--- Start ---
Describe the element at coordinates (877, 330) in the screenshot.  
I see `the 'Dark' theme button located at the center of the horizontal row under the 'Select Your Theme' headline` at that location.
--- End ---
--- Start ---
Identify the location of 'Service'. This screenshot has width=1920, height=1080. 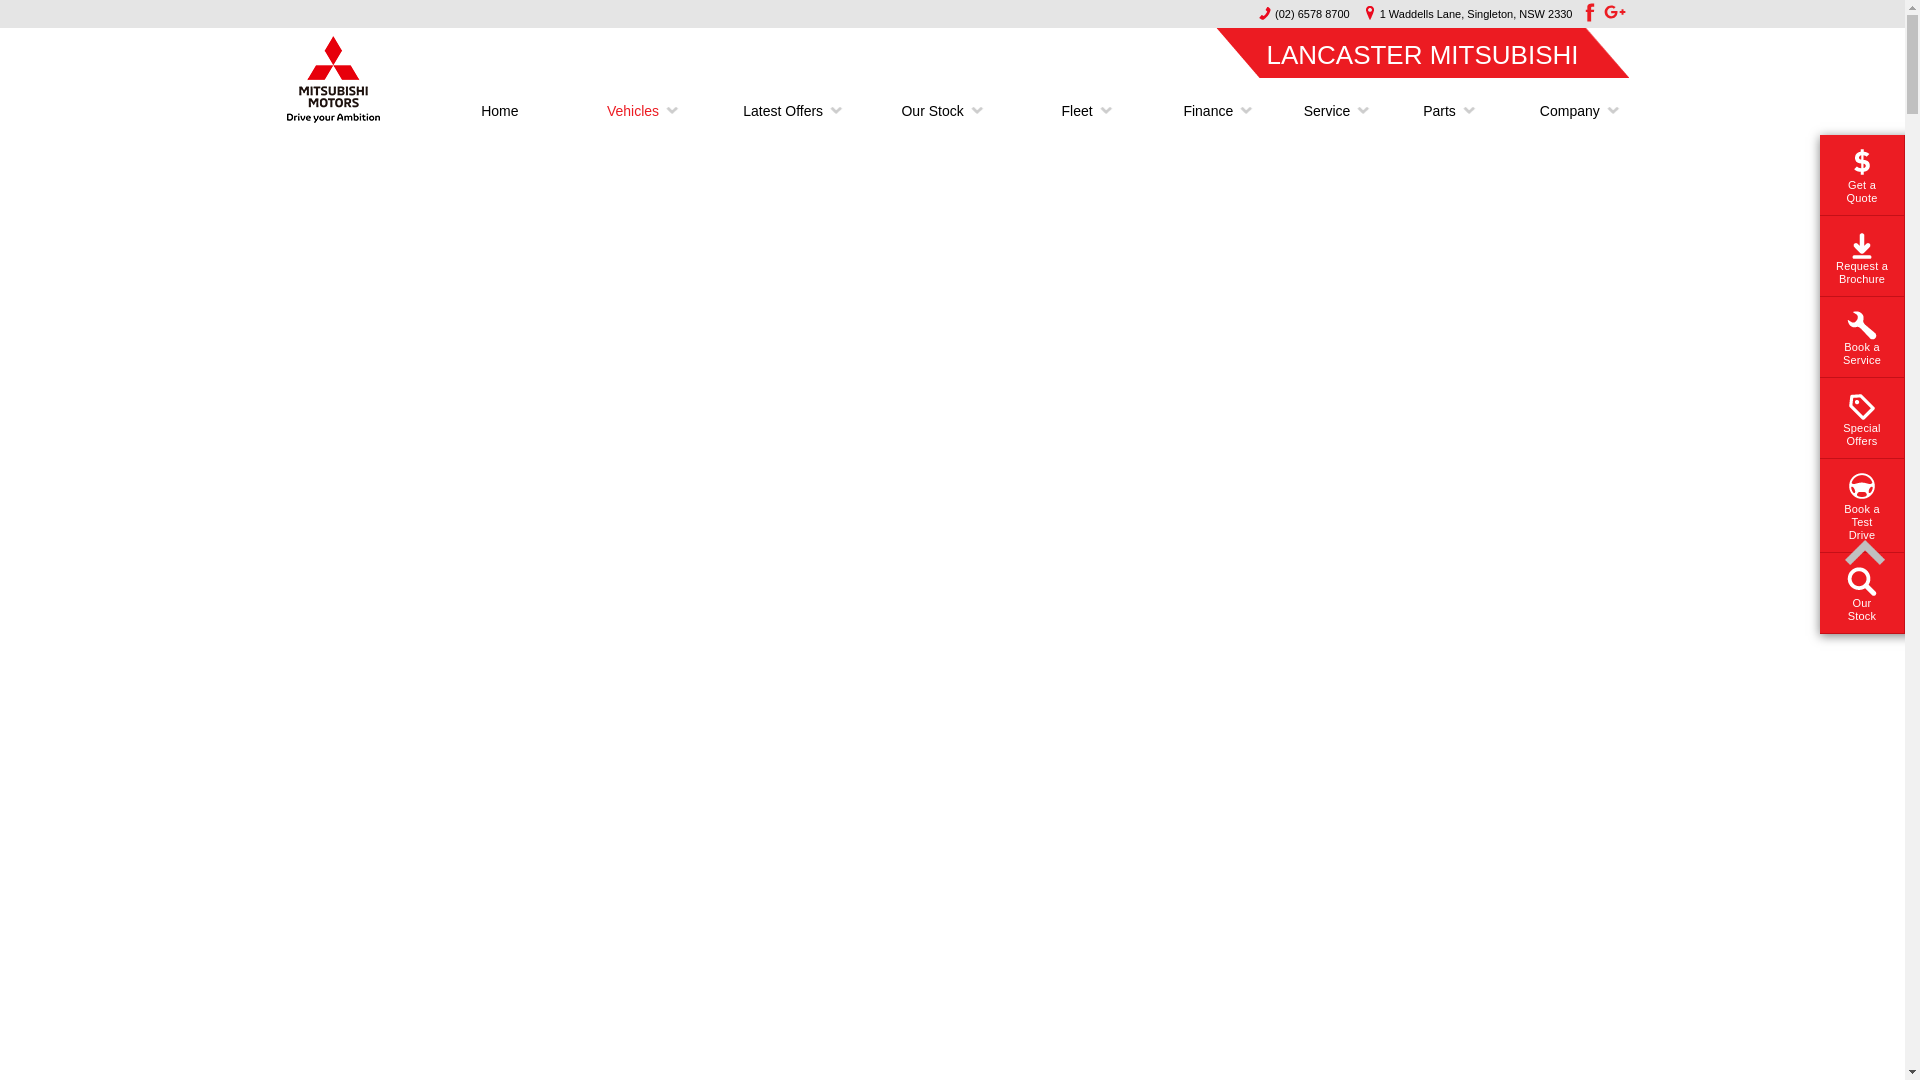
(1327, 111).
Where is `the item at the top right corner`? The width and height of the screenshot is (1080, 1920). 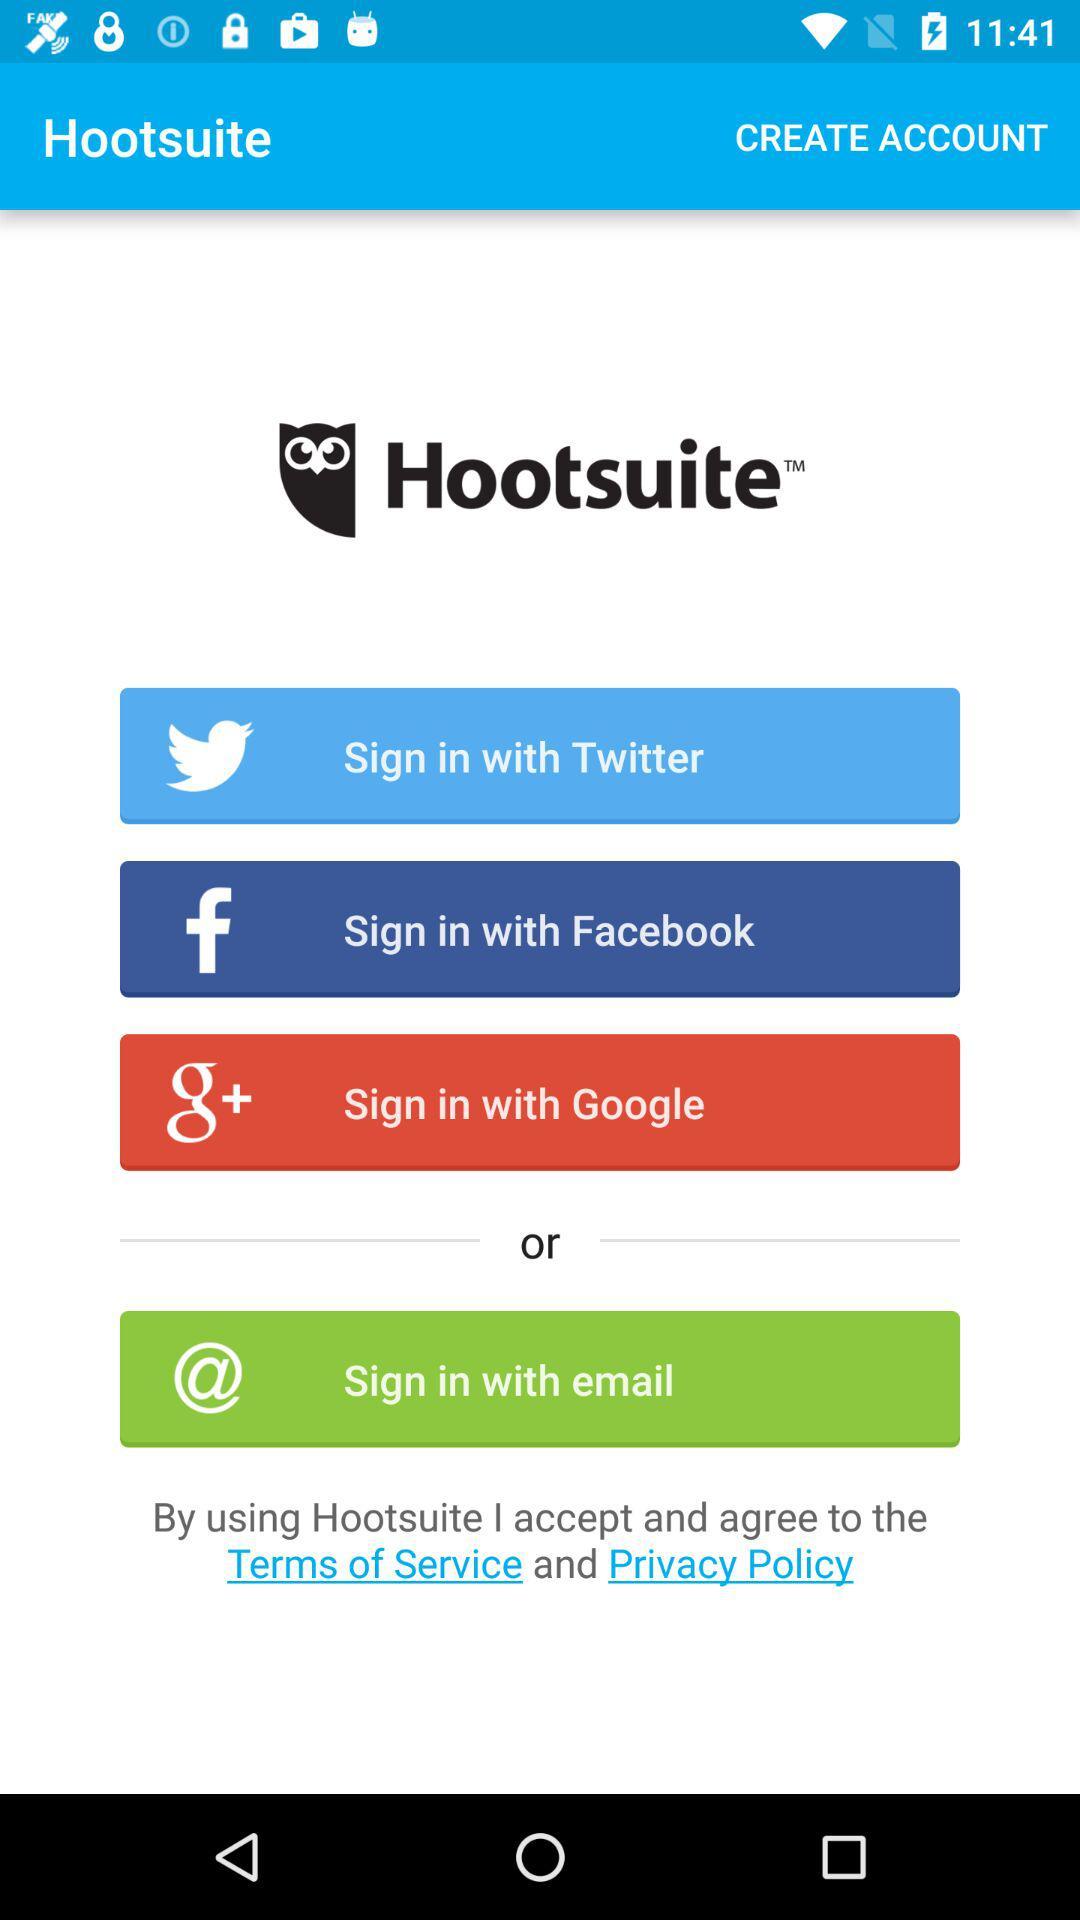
--- End ---
--- Start ---
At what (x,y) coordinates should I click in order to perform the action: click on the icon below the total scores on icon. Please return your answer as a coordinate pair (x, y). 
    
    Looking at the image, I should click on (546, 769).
--- End ---
Copy out the rows from the line with "At what (x,y)" up to and including the line with "Looking at the", word for word.

* Right answer
At what (x,y) coordinates should I click in order to perform the action: click on the icon below the total scores on icon. Please return your answer as a coordinate pair (x, y). 
    
    Looking at the image, I should click on (546, 769).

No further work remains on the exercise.